Picture Book, 29 pages.
Pigs are hungry. Pigs are messy. Pigs are cute, especially the one in If You Give a Pig a Pancake. Yessirree, Laura Numeroff and Felicia Bond have gone to the County Fair with this prize pig and won a Blue Ribbon. This latest addition to their classic menagerie of books, If You Give a Mouse a Cookie and If You Give A Moose a Muffin certainly maintains the high standards of hilarity set in their two previous collaborations.
We are introduced to this precious little porker on the title page as she is strolling along with her bandanna on a stick. She must get a whiff of something yummy, because the next picture shows her with bandanna abandoned while she totters on a tower of clay pots peering in a window. When she pokes in her snout in for a better smell of pancakes hot off the griddle, of course, the little girl inside offers the hungry little piggy a pancake. Of course, we all know that pancakes have to have some maple syrup. Of course, being a pig means that she'll get all sticky, which means, of course, she'll want to take a bath with lots of bubbles…and a toy. While the little girl's back is turned trying to find a toy, of course, the pig being a pig is making a mess with the bubbles. Of course, this being a Numeroff/Bond story, the little girl and the pig continue making messes and getting out of them and moving on to their next (mis)adventure with great glee and aplomb as chaos ensues. Of course, since this is a circular story it ends almost as it began except the little girl is asleep on her kitchen table amidst the shambles of her house with the pig gleefully sitting on top of the table clutching the maple syrup jar. And chances are if she asks you for some syrup, she'll want a pancake to go with it.

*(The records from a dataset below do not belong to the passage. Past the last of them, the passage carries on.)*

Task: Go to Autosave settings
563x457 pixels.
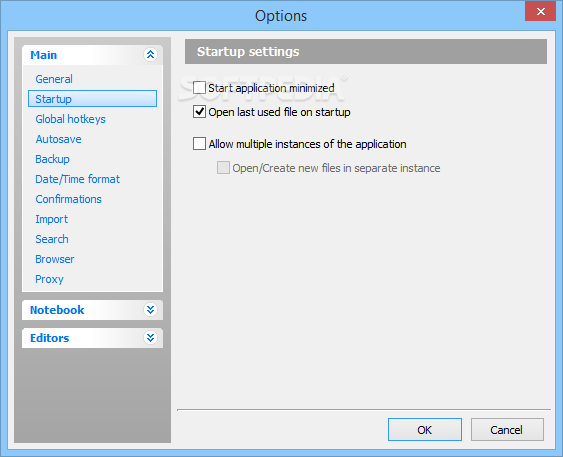Action: (x=59, y=139)
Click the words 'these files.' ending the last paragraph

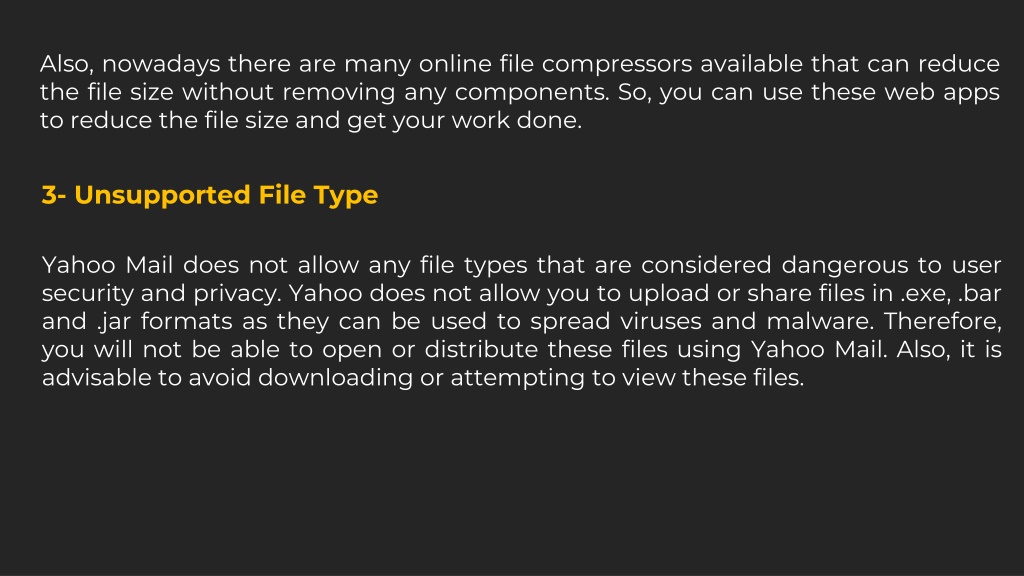coord(743,377)
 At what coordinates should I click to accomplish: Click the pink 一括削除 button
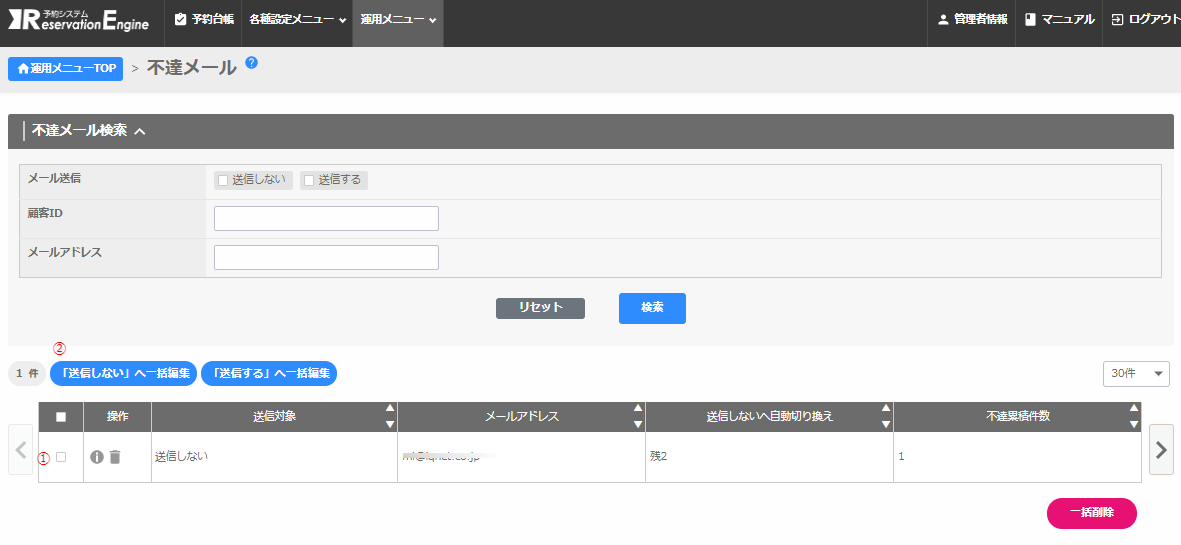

This is a delicious story that all children (and the adults who read it to them) will have memorized after one or two readings at most. That's the point of circular stories. No matter how many times (and I predict at least a zillion) it's read everyone will have fun predicting what the pig will want or do next. And what a pig! She's daring, fun and imaginative thanks to Numeroff. Her facial expressions are priceless, especially when she's riding on the stack of mail. Bond's illustrations are simple yet filled with tongue-in-cheek humor and detail. It's in the best spirit of children's book illustrating because each picture has something to capture and hold the attention of many different ages of children as well as adults. Numeroff captures this spirit as well. They entertain children while not patronizing them with pablum. Since this book is hilarious and literate it will probably join If You Give a Mouse a Cookie and If you Give a Moose a Muffin in becoming an instant classic. And chances are if a book is worthy of becoming an instant classic then you will need to remember this rule of thumb: always buy books for your children that you enjoy, too, because, of course, you will probably find yourself reading them over and over again. With delight!